Specific covalent binding of platelet-derived growth factor to human plasma alpha 2-macroglobulin.

Attempts to measure the platelet-derived growth factor (PDGF) in human plasma resulted in the discovery of a specific plasma binding protein. The 125I-labeled PDGF (125I-PDGF)-plasma binding protein complex retained mitogenic activity but lost reactivity against rabbit anti-PDGF antiserum.

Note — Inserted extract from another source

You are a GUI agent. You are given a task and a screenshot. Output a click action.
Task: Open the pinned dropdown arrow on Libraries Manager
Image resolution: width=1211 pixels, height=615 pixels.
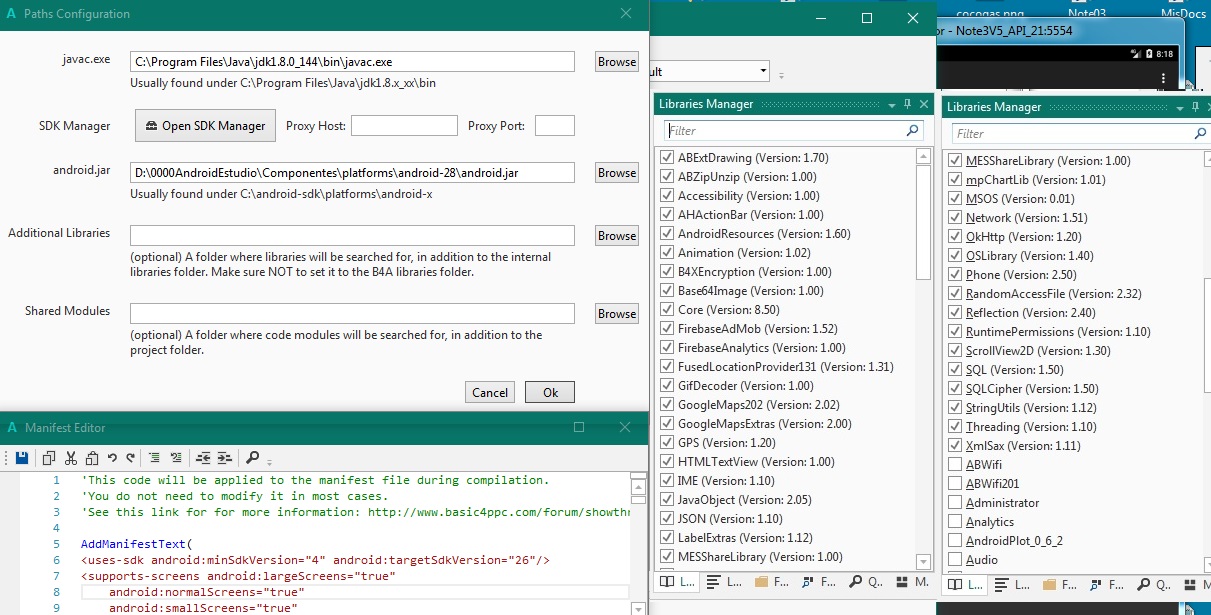pos(891,106)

Copurification of the plasma binding protein and alpha 2-macroglobulin (alpha 2M) in human plasma, the formation of a complex between 125I-PDGF and purified alpha 2M, and the comigration of the 125I-PDGF-plasma binding protein complex and the 125I-PDGF-alpha 2M complex in NaDodSO4/polyacrylamide gel electrophoresis and in pore-limiting polyacrylamide gel electrophoresis strongly suggested that alpha 2M is the plasma binding protein for 125I-PDGF. Immunoprecipitation of 125I-PDGF-alpha 2M and 125I-PDGF-plasma binding protein complexes by anti-human alpha 2M antiserum further established that alpha 2M and the plasma binding protein are the same molecule. Approximately 20% of 125I-PDGF is complexed by alpha 2M; further 125I-PDGF is complexed if the remaining 125I-PDGF is incubated with additional alpha 2M. Complex formation of 125I-PDGF with plasma or with alpha 2M was completely inhibited by 0.2 mM p-chloromercuric benzoate or 0.2 mM N-ethylmaleimide. The 125I-PDGF-alpha 2M complex or 125I-PDGF-plasma binding protein complex was not dissociated by 8 M urea, 1 M acetic acid, 0.1 M NaOH, or 1% NaDodSO4 but was dissociated by 2-mercaptoethanol, suggesting that the covalent binding of 125I-PDGF to alpha 2M occurs through a disulfide/sulfhydryl exchange reaction. The 125I-PDGF-alpha 2M complex (780,000 daltons) appears to contain two molecules of 125I-PDGF and two dimers of alpha 2M. The precise physiological role of the 125I-PDGF-alpha 2M interaction is unknown. alpha 2M may serve to limit PDGF released locally at sites of blood vessel injury. Alternatively, because of the nearly complete homology between the partial amino acid sequence of PDGF and the predicted amino acid sequence of the transforming protein of the simian sarcoma virus, p28sis, alpha 2M may play an important role in limiting the activity of a PDGF-like activity expressed by virus-transformed cells.